The firm Duo Security* said that it has discovered a vulnerability that affects a range of two-factor authentication plugins for the WordPress content management platform. The vulnerability could allow a malicious insider to use credentials for one WordPress site to log into a different site that is part of a ‘multi-site’ WordPress deployment without needing to pass a multi-factor authentication test.
In a blog post on Thursday, DUO co-founder and CTO Jon Oberheide said that the vulnerability was discovered as part of an internal review of DUO’s two factor WordPress plugin, but that researchers realized it affects at least two other multi-factor plugins.

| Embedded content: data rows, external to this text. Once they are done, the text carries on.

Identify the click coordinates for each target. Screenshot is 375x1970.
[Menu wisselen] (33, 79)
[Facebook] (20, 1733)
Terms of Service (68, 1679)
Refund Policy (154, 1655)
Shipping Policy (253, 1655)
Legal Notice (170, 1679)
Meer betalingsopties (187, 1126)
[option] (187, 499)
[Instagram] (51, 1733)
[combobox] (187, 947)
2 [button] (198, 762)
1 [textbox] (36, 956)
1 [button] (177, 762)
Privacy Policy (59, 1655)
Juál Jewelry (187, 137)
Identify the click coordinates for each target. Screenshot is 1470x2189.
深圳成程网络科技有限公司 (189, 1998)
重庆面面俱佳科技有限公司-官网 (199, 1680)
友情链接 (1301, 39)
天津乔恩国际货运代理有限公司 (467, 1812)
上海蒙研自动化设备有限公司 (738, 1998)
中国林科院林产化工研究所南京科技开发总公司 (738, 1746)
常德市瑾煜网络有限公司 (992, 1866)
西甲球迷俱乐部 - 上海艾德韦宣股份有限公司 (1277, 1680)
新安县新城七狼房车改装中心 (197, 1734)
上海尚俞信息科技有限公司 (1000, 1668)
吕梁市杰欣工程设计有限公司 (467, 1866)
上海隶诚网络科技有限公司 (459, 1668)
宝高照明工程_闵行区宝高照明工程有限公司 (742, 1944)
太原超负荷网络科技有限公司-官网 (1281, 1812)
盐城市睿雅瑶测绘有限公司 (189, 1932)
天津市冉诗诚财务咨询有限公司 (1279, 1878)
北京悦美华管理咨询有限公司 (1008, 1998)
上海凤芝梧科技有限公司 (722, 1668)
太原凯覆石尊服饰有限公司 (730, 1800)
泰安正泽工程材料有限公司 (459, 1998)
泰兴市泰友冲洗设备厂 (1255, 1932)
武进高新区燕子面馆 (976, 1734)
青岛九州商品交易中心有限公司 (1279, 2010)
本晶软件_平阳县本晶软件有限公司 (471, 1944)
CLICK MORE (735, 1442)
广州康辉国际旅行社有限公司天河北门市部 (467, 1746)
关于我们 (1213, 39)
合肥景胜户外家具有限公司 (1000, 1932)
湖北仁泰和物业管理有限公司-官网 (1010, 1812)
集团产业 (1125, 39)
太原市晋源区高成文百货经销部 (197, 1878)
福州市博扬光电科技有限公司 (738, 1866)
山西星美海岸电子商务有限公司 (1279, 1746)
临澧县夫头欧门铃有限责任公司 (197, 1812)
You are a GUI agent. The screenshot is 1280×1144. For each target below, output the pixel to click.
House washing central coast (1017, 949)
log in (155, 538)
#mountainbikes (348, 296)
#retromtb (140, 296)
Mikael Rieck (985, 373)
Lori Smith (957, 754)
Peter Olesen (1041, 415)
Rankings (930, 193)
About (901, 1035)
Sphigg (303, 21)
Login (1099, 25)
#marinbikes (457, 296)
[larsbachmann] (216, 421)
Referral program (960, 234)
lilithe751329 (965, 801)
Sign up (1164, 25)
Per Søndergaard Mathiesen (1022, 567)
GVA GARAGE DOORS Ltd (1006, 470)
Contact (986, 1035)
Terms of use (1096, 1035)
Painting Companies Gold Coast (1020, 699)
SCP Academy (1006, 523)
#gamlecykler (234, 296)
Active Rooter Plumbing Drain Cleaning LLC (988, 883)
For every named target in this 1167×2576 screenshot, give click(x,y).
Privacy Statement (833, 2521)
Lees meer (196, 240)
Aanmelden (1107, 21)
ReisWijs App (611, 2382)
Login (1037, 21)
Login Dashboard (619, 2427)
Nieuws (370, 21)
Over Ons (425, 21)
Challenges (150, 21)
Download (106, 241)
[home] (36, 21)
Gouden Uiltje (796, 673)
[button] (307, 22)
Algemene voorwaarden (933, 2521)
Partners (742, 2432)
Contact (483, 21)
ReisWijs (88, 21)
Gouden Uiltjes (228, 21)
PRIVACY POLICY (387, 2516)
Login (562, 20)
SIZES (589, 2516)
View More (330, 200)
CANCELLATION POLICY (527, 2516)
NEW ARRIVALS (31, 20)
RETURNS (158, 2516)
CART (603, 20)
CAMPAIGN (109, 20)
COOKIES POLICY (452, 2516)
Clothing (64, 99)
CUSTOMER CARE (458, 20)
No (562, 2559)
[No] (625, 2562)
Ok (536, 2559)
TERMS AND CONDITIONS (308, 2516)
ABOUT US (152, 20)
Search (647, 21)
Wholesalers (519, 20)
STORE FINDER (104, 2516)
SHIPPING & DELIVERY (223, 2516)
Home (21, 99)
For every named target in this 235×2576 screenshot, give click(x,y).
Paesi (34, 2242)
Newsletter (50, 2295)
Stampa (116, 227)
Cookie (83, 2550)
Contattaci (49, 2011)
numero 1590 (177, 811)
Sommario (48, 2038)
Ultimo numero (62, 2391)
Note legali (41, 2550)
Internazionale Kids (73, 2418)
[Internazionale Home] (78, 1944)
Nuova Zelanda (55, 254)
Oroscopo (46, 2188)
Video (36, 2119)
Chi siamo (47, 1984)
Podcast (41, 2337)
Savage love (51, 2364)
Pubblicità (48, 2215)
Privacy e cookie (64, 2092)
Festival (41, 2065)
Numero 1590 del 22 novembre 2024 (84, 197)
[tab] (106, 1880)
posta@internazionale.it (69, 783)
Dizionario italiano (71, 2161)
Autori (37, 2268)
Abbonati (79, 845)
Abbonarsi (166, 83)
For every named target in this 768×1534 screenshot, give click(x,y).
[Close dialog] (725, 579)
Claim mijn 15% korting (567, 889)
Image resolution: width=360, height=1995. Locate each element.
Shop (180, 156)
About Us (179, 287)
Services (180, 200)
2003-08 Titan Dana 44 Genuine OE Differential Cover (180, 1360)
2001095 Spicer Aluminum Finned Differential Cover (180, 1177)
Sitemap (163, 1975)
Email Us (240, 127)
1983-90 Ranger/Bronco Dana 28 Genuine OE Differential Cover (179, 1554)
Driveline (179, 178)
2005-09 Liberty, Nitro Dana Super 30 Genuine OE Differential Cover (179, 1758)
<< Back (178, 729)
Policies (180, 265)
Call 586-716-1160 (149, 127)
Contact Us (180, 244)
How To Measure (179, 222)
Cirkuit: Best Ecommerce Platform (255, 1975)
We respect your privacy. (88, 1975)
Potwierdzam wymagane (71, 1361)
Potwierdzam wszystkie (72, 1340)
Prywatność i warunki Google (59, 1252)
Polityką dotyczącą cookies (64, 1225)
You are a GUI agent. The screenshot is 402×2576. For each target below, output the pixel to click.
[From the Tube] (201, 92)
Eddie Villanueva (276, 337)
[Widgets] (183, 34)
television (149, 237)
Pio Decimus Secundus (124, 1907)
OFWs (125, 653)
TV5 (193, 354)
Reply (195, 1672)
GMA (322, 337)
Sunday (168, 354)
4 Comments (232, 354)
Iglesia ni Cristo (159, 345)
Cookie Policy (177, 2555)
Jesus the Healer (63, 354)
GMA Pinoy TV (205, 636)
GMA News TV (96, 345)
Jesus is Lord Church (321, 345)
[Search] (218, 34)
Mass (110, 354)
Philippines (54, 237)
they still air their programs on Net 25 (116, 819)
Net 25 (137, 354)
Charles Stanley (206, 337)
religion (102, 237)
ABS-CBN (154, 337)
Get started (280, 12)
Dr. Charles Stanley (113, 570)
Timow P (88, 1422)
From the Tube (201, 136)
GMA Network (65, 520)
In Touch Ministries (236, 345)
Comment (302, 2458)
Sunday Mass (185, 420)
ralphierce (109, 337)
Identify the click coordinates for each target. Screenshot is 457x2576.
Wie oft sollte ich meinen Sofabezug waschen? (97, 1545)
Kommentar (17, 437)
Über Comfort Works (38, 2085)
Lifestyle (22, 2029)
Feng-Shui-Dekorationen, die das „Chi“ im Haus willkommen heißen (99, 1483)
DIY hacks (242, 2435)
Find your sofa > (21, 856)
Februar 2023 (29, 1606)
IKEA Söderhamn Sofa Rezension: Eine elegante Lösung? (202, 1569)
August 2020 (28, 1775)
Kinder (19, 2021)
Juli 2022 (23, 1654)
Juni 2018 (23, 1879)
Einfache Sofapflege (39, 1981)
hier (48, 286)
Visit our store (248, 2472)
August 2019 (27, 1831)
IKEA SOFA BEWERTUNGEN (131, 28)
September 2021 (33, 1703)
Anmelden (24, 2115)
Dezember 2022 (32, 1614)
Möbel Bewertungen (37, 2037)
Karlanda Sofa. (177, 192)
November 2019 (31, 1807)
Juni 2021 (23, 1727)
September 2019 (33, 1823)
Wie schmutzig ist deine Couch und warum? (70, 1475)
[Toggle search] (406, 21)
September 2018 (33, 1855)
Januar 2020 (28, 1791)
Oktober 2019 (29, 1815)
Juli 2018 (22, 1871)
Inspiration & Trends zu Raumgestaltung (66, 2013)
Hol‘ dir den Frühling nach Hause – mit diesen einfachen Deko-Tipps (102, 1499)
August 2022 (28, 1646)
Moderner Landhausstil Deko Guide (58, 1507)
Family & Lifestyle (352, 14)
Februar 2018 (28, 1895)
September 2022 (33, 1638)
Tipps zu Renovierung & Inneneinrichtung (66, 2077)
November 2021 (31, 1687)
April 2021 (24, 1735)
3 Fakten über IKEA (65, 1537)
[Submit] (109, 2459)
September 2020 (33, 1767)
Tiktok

DUO issued a warning to users of its plugin. The company also reached out to WordPress and to the publishers of other multi factor authentication plugins to address the issue, Oberheide wrote.
DUO makes multi-factor authentication technology that allows users to log-in using a combination of username, a traditional password and a second factor such as a mobile device or a one-time password.
According to the company, the vulnerability only affects so-called “multisite” deployments where more than one WordPress site has been grouped under the same DUO account, but the DUO plugin has been enabled on an individual per-site basis. The vulnerability allows a user of one site of a multisite WordPress deployment to bypass the second factor of authentication when logging onto another site.
WordPress sites that use Duo, but are not part of multi-site deployments aren’t affected by the vulnerability. Furthermore, the bug only allows an attacker to bypass the second factor login. She would still need to have a valid user name and password for accounts at both sites to gain access, DUO said.
(*) Editor’s note: DUO Security is a paying sponsor of The Security Ledger.